CP: The whole purpose of the 3Ds was that – we had already ascertained from exploratory drilling that we had a very rich source rock in the North Falkland Basin. The most important thing was to find out whether and where a reservoir had developed. And, the thing about 3D is it does enable you to take out vertical latitudes. I won’t go into it in detail but you are able to manipulate 3D data to indicate the likelihood or otherwise of there being reservoirs. They also have direct hydrocarbon indicators that the possibility of a seismic response, which doesn’t actually tell you there’s oil and gas but it’s indicative of oil and gas and we have looked at those as well. The results of the 3D survey have been that we have been able to identify the development of reservoir rocks. And, there are also oil and gas direct hydrocarbon indicators. The gas one is particularly interesting now because, when we first drilled gas was at a price, which never would have been economic to develop in the Falklands. But at current gas prices, even gas would be economic, so it adds a further dimension to the potential of the basin.
DV: How exactly would that be used?
CP: The Gas would have to be brought on shore and it would be subject to what is known as Gas to Liquid Technology (GLT), which effectively turns gas into diesel oil. And, it’s very high quality diesel, which you can put in your Land Rover straight away and drive off with it. And, there is something of a premium attached with it. And, that is one of the reasons of this gas to liquid technology that has made a lot of remote gas fields much more potentially profitable than in the past. It’s a relatively new technology.
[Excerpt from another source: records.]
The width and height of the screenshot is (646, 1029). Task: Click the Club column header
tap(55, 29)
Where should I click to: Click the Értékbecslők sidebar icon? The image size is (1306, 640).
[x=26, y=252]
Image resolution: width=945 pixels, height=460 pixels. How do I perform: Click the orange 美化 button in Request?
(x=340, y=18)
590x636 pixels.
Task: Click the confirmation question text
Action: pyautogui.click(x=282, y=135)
DV: So, can you put a figure on the likely output of this area?
CP: It’s very hard to say. The number of prospects that we have identified is quite large six to ten. The potential of the prospects – and let me be clear, potential doesn’t mean to say that there is oil there or gas there of that size. But the potential is for discoveries up to a billion barrels in size. A billion barrels is a giant field in world terms.
DV: This is potentially very exciting news. Ow is the stock market responding to it?
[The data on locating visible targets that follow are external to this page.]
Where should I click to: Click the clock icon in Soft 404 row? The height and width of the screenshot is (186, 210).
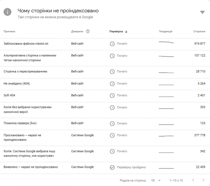(112, 96)
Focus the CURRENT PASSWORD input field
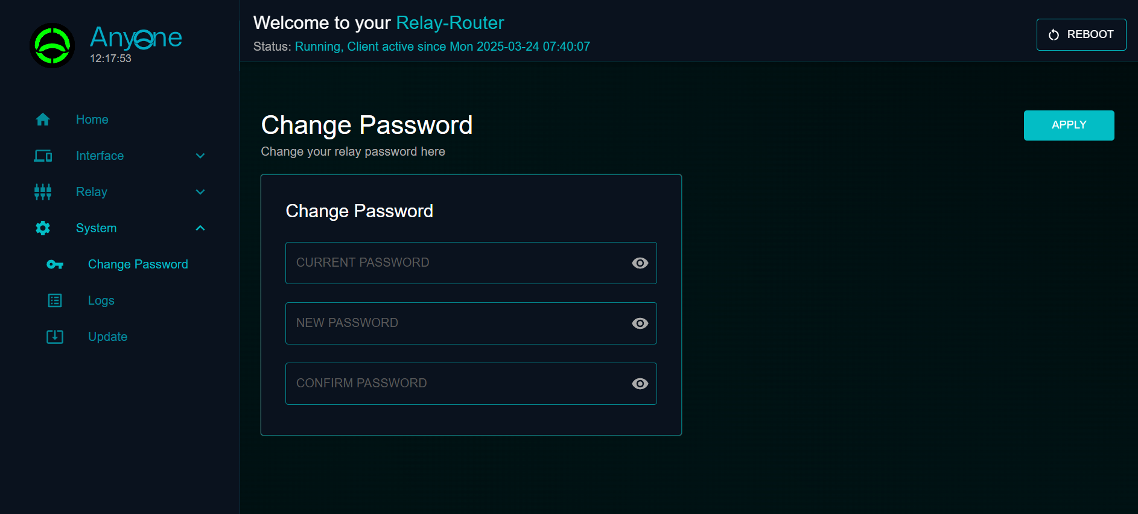1138x514 pixels. tap(453, 263)
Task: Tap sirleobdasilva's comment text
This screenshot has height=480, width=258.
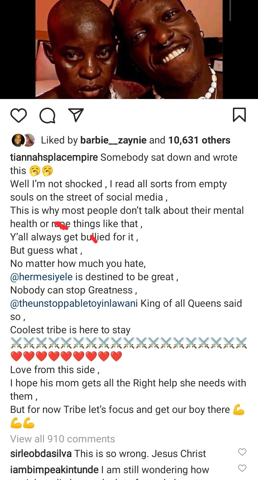Action: click(140, 454)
CP: Today Desire share price went up from 28 yesterday to 37.5 at the moment. But it jumps about a bit and in the end, the stock market reaction is only going to be justified by drilling and finding some oil.
DV: But it is a good time. You mentioned the gas price being good but also the oil price is good.
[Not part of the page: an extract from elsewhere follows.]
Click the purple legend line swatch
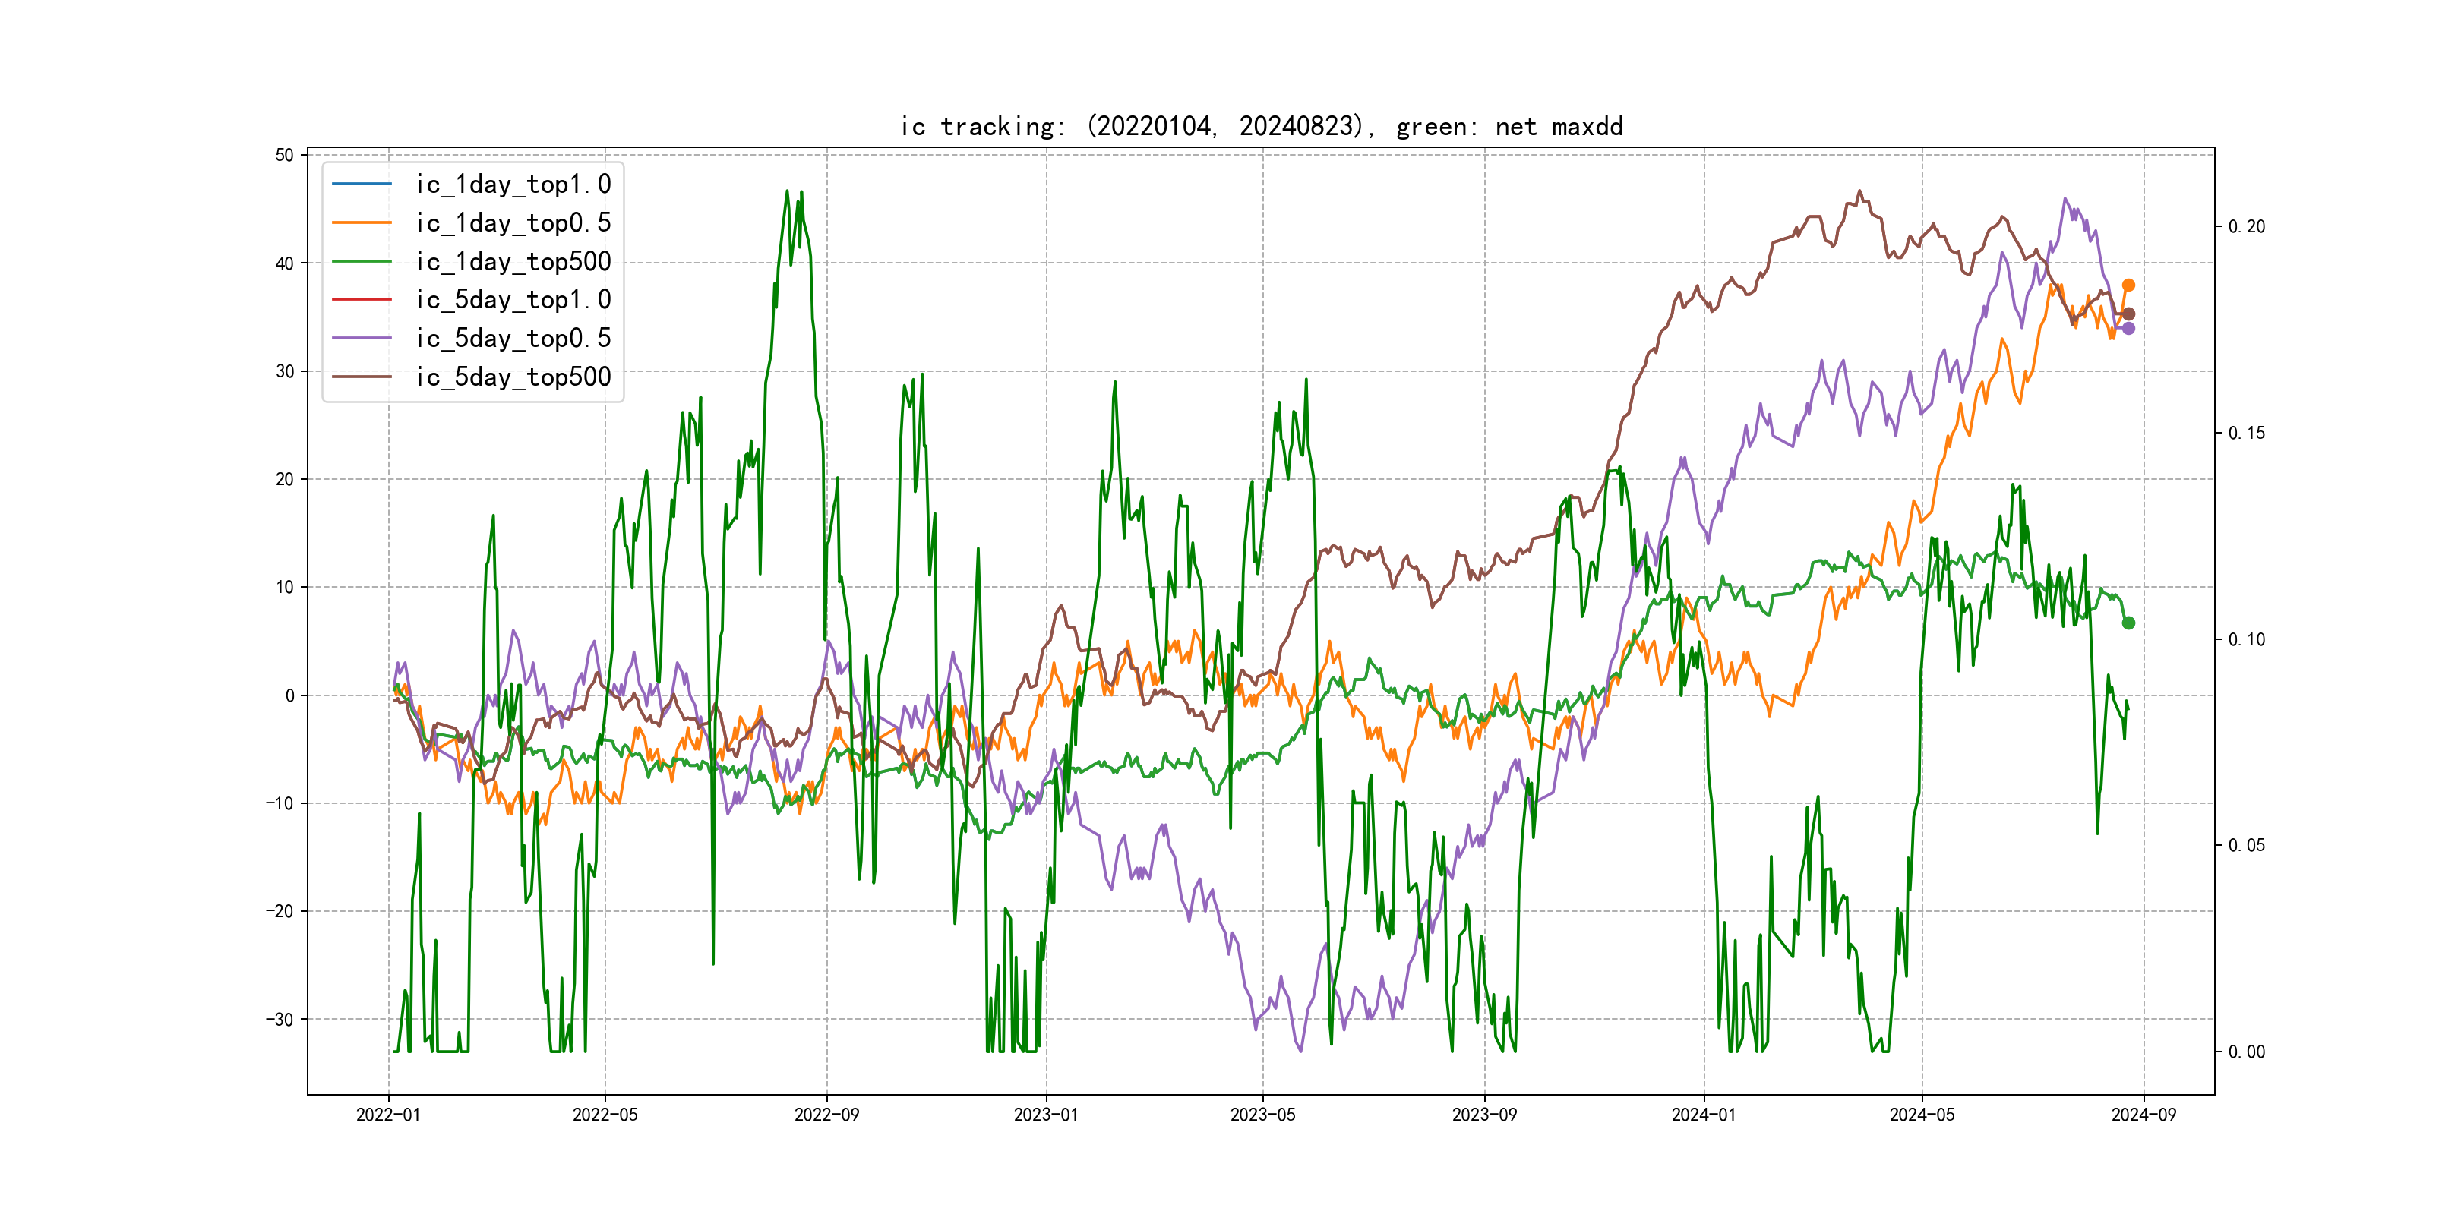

CP: The oil price is sensational at the moment. I don’t believe it could stay up there but most of the economics that we have done on the North Falkland Basin have been on the level of $16.00 oil or $20.00 oil. Of course, today, we are looking at the high $40s. So it would be extremely possible, really, to find something. But even at $25.00 oil, it’s very profitable.
DV: So, what’s the next step then?
CP: We really have to make a decision as to whether or not we are going to farm out these other partners. We are talking to a number of companies who are looking at the 3D data now that it’s been completed. Or, of course, we have to consider whether or not we should raise money in the market ourselves. The market is very strong at the moment and a lot of our shareholders are saying that they would like us to that. We have some decisions to make over the next sort of month or so as to what is going to be the best route for shareholders to take. One way or another, what we are hoping to do is to drill sometime next year.